Image courtesy of Down Home Mushrooms
In his new man cave, Gipson was able to inoculate about ten bags of substrate a week and grow enough mushrooms to share with family and friends. “We’d both work all day, get home, have dinner, help the kids with homework, then we’d fool with the mushrooms until 10 or 11 pm,” said Katie Gipson, a VA nurse. “It sounds crazy, but we loved it. Sometimes, we’d get the kids involved, and it was a great family project.”
The enterprise soon took up two buildings and those ten bags a week grew to eighty or ninety bags proffering shiitake, lion’s mane, king trumpet, chestnut, pathfinder, and several varieties of oyster mushrooms. The dream of becoming a full-time mushroom farmer started to look less and less far-fetched. “I’m lucky to have a wife who said, ‘Baby, if that’s what you want to do, I’ll support you’.”
“I’ve got 120 ideas, and I want to try them all. It truly never gets old for us. I hope when I’m one hundred, I’m still waking up and walking to the grow room to see what the mushrooms will teach me today.” —Chef Nicholas Gipson
He took the plunge and quit his job. His mother, Gina, joined the operation and became his right hand. That was three years ago. Saturdays now find Nick at The Pass Market in Pass Christian and Katie at the Ocean Springs Fresh Market. And on Thursday afternoons, he travels to Hattiesburg for their Downtown Farmers Market. All that on-the-ground exposure has led to restaurant clients across the Gulf Coast, including White Pillars in Biloxi, Siren Social Club in Gulfport, Nura Juice Bar in Pascagoula, Brew Paddle in Biloxi, and Vestige in Ocean Springs. Gipson is also a popular speaker teaching local master gardeners clubs about the health benefits of mushrooms and ways to cultivate, prepare, and consume them.

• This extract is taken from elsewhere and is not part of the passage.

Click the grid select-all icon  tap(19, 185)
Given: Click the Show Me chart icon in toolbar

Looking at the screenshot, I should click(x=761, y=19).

Image courtesy of Down Home Mushrooms
“If anyone wants to learn how to grow mushrooms, I want to show them how easy and rewarding it can be,” Gipson said. As part of his offerings, he sells “grow blocks,” which allow even the most fungal-naive to produce a hearty flush of mushrooms. And his website is packed with beginner-level recipes.
Down Home Mushrooms has even expanded into the realm of mushroom teas—a collaboration with Gipson’s brother, Timmy, co-owner of Mississippi Tea Company—and is working with Two Bros Roasting out of Hattiesburg on a mushroom coffee. He’s created several blends of mushroom seasoning and is also working on powder to make mushroom broth on demand. Katie has brought her medical experience to the venture, maximizing the health benefits of mushrooms by formulating medicinal tinctures to sell at market.
“We just bought a freeze dryer and I’m experimenting with mushroom snacks,” Gipson said. “I’ve got 120 ideas, and I want to try them all. It truly never gets old for us. I hope when I’m one hundred, I’m still waking up and walking to the grow room to see what the mushrooms will teach me today.” downhomemushroomsllc.com.